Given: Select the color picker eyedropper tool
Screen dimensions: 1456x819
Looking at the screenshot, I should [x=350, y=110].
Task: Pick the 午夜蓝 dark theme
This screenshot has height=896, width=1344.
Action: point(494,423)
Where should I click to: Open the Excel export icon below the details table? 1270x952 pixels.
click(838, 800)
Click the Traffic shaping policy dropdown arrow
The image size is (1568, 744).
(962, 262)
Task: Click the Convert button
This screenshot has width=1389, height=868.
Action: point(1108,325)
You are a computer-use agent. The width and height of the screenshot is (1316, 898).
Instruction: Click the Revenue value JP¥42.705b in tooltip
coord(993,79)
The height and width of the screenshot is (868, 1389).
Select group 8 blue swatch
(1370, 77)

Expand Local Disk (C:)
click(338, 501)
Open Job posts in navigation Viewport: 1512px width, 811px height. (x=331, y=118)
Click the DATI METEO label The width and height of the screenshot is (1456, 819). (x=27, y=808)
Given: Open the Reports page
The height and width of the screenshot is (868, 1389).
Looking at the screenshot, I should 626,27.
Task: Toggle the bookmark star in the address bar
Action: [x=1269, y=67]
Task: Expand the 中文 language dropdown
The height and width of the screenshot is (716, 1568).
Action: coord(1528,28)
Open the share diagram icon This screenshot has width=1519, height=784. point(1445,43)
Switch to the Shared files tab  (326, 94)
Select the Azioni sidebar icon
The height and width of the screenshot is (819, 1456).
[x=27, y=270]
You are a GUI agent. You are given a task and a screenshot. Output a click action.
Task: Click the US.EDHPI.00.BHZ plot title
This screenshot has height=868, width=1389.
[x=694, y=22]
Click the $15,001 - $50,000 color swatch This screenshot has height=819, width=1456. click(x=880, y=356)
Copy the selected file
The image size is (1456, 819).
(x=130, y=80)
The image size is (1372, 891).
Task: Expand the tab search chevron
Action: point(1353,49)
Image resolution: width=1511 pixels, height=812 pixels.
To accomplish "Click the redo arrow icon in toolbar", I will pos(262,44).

============

* INSTRUCTIONS FOR THE TASK
Looking back over the listing above, how many lines include the word "arrow"? Give the number and nothing more.

* TASK OUTPUT
2